Not so long ago I noticed that I am in fact the last person left to discover Topic Modelling/LDA techniques, I have had a mad dash to catch up and get my head around them.
Up until now I’ve spent my time simply getting the technique to work. I started with R’s topicmodel package, moved on to Mallet and then moved back to R but instead using Mallet’s R package. Mallet is fun but its ease of use makes it a dangerous tool. As Ben Schdmit cleverly points out. When you are using a mallet everything looks like a nail, and so far I have been hammering all the data in sight because well, it’s just so easy and gives you a happy feeling.
So on my latest mission to destroy everything with Mallet I tried to step back and think ‘but what does it mean’ and ‘but how do we validate these models?’. To be honest I still have no idea, but I had a go at trying to make sense of it. It didn’t go well.
I thought that the first step in working out how I could evaluate topic models was to use it on data that actually means something to me, well actually something that should be something to me but doesn’t I decided to use the Topic Modelling tools on a Cybernetics mailing this. I work in a Cybernetics department, but it means little too me. For those who are new to Cybernetics this is what I do understand: it is a trans disciplinarily approach to exploring regulatory systems, a special effort is placed on making the approach as inaccessible as possible to new comers (this is a positive feedback loop designed to boost egos of those whom understand).
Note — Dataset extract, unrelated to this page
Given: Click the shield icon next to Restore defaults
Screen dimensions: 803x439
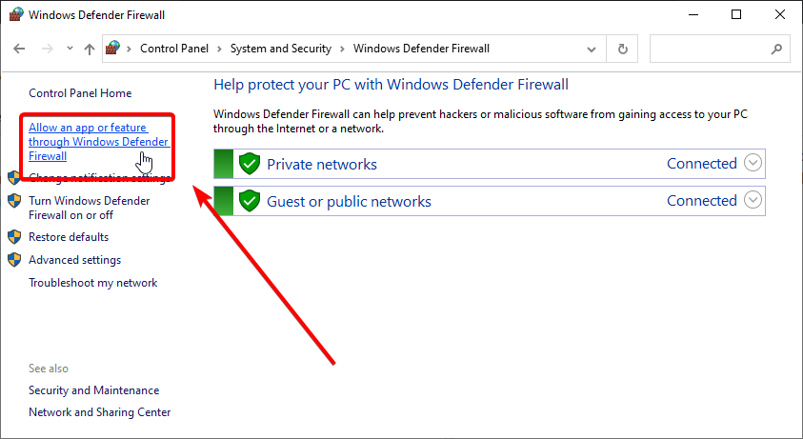Looking at the screenshot, I should tap(14, 237).
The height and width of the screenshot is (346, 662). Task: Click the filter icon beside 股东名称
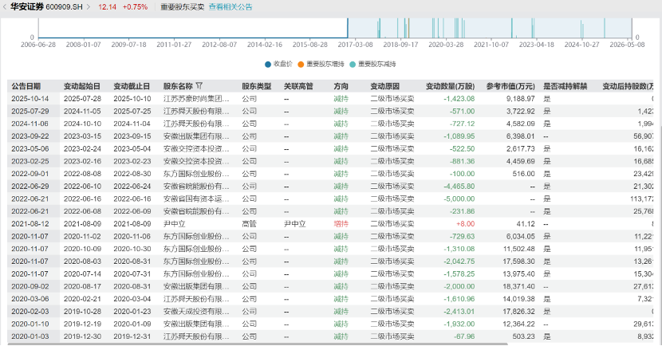click(x=199, y=86)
Every so often a ‘new order’ of the approach will be introduced to ensure diversion and encourage hated of each other, followers of each consecutive order must wear pants more ridiculous than followers of the preceding order. However, I didn’t care for such pants and simply wanted to get a better understanding of what it’s about. So to get my head around such a complex subject I though I’d run some of the tools over a cybernetics mailing list.
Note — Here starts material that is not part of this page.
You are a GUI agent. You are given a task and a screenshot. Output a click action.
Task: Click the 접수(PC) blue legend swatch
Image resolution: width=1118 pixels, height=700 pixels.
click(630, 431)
I scrapped an archive of the mailing list. Looking back there are some mistakes I should have noticed while scraping, I’ve decided to plod on regardless and I’ll fix if I decide to look further into this. These mistakes 1) I’ve not scrapped the whole archives, but just two years as they go back to 1997! 2) I’ve scrapped each message and sometimes messages have remains of previous messages, sometimes they don’t. 3) I need to get better/less lazy at pre processing the data.
After scraping the list I decided against using my collection of R scripts and instead used a Java tool called topicmodellingtool, which is basically front end for Mallets topic modelling functionality. It’s quiet easy to use and spat something out at me pretty fast.
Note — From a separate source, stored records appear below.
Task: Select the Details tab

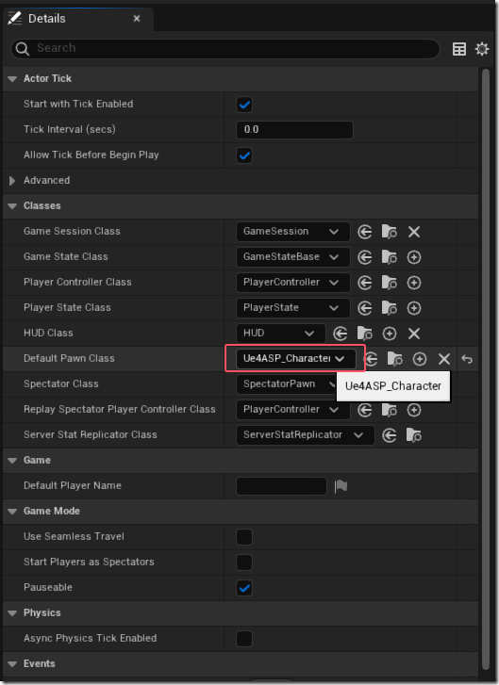Action: (47, 18)
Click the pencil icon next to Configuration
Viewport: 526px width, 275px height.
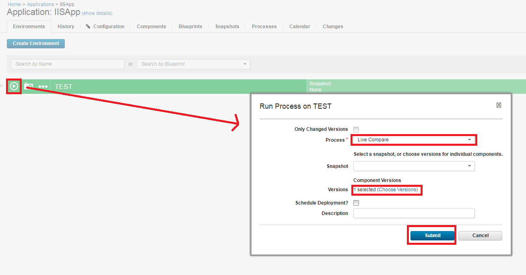pos(88,27)
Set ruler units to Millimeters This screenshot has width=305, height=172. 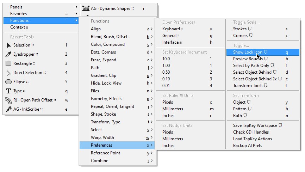click(173, 109)
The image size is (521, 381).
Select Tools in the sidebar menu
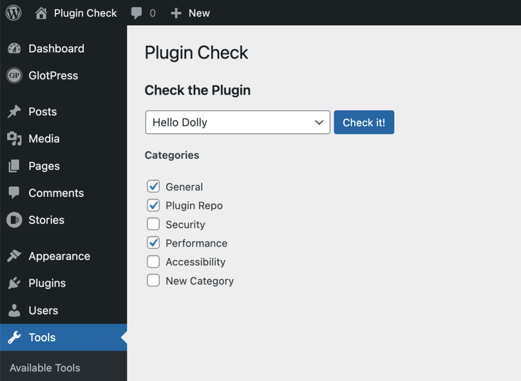point(64,337)
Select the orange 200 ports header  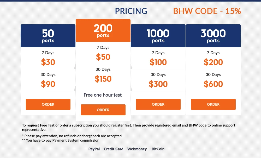point(103,30)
Here I should point out that LDA/Topic Modelling can spit out quite a lot at you. It not only identifies topics of documents, but it also tells you which topics a document belongs to, and what percentage of that document belongs to which topic. I’m going to ignore all that for now and simply concentrate on the topics themselves, because, time.
I had twenty topics; I think it’s important to play with the number of topics and see what it spits out at you. 20 for me seemed to generate some topics that looked reasonable to me (and some that didn’t)
- loet ls leydesdorff images ind net june system dear reply
- cybernetics images ls work ind september people variety post vsm
- id gpia pj aw kpia ncj dqo ig agf gpg
- information hermes gwu theory discussion cybernetics group bernard subject pask
- lines lt roger harnden rogerharnden kauffman nick green oliver gavin
- amp www lt quot org oil umpleby people world stuart
- communication observer robert ind images ls bricks joel observation book
- images ls ind cybcom reply recent previous message proportional td
- pt mze kl vb pv kicagmy db mta mza kq
- distinction joel lou dear kauffman ls ind images distinctions making
- lt amp font gt span size class dmsoplaintext style lang
- information pask energy subject november nick gavin boundary cybcom green
- bd mt wa rt cd mso da dq ai wb
- roger understanding ind ls joel images things time point harnden
- lt span font div style family color pt serif sans
- theory category gavin lou ind ls images ct form dear
- maturana randy observer system living varela ind images work terms
- nick subject november physical green pm process nov model bernard
- cybcom oliver lou structural coupling living ind hermes pm images
- fb bf ce aa ef ad level ab oa ge
I could tell that some of these had bad terms in due to my rubbish pre processing. So did I go back and preprocess it and do it again? No. Lazy me just chucked them out.
I noticed I could see names and then some words you might expect people in silly pants to say. Some of these topics overlap, so I decided to create a simple graph of nodes as words in topics and edges as being the relationship of being in the same topic. It was a 20 minute job and something came out that looked like this:
There were some things that were obvious. I noticed that surnames and first names were connected. It also looked like Pask has something to do with information and a theory which is central to cybernetics (along with VSM and work. It looks like understand is central to various topics, and so is an observer. It gave me a vague idea of who is talking about what on the list.
No idea what’s going on. Time to try something different. At least I learnt that pre processing is super important. Also that Topic Models might be a good way to explore data, but might not be a good way to explain it.